#### WORK TASK
Look through the data that follows and say how many of its lines contain "Open", giving the number only.

#### DATA SUPPLIED

=====

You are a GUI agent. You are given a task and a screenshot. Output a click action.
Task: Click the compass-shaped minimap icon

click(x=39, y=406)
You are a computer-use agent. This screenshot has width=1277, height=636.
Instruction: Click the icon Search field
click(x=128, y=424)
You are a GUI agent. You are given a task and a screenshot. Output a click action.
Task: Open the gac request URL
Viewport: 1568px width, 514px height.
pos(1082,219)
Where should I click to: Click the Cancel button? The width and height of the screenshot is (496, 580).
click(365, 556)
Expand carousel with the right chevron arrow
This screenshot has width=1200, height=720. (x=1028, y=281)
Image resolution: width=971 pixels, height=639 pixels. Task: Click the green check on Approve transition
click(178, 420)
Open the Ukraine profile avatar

=====

#### ANSWER TO THIS TASK
2